TO DO :: Retype, exactly as they appear below, the lines between the line holding "Given: Select player name Stierlitz18" and the line holding "1366x768 pixels.", both ends included.

RECORDS FOR THIS TASK ::
□ □ □ □ □

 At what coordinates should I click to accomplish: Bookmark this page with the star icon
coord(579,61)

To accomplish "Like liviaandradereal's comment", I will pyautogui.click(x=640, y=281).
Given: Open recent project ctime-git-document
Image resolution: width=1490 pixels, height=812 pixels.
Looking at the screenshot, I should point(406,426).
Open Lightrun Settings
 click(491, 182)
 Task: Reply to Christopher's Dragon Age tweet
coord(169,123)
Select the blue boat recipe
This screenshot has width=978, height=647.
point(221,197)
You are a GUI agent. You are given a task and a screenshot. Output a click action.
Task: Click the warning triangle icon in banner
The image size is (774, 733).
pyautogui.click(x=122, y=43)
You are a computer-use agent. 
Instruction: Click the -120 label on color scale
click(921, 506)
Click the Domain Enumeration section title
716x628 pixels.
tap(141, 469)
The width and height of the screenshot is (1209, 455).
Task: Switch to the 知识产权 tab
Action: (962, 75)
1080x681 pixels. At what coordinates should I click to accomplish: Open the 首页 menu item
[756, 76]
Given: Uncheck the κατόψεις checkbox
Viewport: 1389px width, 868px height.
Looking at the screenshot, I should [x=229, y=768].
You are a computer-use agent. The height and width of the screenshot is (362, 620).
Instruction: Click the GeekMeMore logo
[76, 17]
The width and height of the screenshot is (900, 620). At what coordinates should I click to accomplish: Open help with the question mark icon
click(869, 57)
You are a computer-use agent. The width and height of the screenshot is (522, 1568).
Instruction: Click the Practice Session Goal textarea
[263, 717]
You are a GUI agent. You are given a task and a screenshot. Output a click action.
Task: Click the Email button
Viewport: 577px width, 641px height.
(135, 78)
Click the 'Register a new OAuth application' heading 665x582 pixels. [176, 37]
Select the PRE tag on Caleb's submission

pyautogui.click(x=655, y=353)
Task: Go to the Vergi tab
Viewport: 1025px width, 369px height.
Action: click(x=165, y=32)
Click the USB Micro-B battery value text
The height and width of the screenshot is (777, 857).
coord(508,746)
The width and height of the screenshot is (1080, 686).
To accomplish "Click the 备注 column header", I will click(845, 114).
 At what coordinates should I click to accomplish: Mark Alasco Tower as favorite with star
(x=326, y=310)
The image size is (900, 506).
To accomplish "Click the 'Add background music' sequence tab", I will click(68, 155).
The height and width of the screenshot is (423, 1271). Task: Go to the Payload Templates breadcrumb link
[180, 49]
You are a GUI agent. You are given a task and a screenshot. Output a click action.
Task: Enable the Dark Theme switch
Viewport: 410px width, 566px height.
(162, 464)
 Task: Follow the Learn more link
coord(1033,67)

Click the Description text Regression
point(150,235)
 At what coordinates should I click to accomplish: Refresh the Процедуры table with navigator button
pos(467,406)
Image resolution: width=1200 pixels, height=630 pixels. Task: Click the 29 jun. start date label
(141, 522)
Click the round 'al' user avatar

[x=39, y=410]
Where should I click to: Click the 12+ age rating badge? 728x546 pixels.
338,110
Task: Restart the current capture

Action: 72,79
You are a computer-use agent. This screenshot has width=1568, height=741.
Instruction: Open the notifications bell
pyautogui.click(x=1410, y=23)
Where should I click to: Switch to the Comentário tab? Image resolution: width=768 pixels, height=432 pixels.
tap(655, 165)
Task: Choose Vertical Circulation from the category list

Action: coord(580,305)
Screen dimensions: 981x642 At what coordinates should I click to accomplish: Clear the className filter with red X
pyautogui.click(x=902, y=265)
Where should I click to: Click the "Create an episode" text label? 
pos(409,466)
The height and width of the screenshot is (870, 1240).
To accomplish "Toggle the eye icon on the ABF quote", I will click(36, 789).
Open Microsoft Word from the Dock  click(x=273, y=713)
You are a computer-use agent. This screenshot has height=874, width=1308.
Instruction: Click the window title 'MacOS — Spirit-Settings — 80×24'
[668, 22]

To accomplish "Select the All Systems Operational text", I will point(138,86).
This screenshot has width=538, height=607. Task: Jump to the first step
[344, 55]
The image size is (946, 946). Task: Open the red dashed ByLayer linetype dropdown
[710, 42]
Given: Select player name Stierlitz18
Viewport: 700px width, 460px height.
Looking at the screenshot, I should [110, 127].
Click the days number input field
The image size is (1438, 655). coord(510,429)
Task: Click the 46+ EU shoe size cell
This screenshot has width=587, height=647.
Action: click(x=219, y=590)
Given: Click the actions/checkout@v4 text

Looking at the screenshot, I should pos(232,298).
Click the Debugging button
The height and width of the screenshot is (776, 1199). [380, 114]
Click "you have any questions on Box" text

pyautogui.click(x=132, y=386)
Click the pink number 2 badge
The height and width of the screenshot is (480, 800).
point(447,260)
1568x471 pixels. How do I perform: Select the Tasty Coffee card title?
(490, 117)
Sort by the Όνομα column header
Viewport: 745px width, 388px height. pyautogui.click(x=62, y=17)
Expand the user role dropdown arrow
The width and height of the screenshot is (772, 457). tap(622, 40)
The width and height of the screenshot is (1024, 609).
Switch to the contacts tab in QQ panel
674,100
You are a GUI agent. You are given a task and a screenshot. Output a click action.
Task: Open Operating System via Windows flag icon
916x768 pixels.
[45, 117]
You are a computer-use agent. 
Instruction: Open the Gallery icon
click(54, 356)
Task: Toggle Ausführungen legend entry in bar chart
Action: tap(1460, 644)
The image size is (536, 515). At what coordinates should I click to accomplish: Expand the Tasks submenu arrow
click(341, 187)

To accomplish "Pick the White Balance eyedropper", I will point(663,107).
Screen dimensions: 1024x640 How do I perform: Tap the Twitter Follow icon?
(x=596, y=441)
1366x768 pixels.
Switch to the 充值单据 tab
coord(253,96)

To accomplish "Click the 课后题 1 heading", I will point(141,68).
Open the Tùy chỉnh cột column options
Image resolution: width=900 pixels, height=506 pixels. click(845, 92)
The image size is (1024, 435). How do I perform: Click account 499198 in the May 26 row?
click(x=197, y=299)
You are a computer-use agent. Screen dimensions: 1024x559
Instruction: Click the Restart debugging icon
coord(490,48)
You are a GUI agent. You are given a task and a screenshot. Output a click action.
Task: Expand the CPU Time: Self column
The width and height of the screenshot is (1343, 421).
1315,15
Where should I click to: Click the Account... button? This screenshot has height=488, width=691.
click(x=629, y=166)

□ □ □ □ □

ANSWER BOX ::
Given: Select player name Stierlitz18
Viewport: 700px width, 460px height.
Looking at the screenshot, I should [110, 127].
Click the days number input field
The image size is (1438, 655). coord(510,429)
Task: Click the 46+ EU shoe size cell
This screenshot has width=587, height=647.
Action: click(x=219, y=590)
Given: Click the actions/checkout@v4 text

Looking at the screenshot, I should pos(232,298).
Click the Debugging button
The height and width of the screenshot is (776, 1199). [380, 114]
Click "you have any questions on Box" text

pyautogui.click(x=132, y=386)
Click the pink number 2 badge
The height and width of the screenshot is (480, 800).
point(447,260)
1568x471 pixels. How do I perform: Select the Tasty Coffee card title?
(490, 117)
Sort by the Όνομα column header
Viewport: 745px width, 388px height. pyautogui.click(x=62, y=17)
Expand the user role dropdown arrow
The width and height of the screenshot is (772, 457). tap(622, 40)
The width and height of the screenshot is (1024, 609).
Switch to the contacts tab in QQ panel
674,100
You are a GUI agent. You are given a task and a screenshot. Output a click action.
Task: Open Operating System via Windows flag icon
916x768 pixels.
[45, 117]
You are a computer-use agent. 
Instruction: Open the Gallery icon
click(54, 356)
Task: Toggle Ausführungen legend entry in bar chart
Action: tap(1460, 644)
The image size is (536, 515). At what coordinates should I click to accomplish: Expand the Tasks submenu arrow
click(341, 187)

To accomplish "Pick the White Balance eyedropper", I will point(663,107).
Screen dimensions: 1024x640 How do I perform: Tap the Twitter Follow icon?
(x=596, y=441)
1366x768 pixels.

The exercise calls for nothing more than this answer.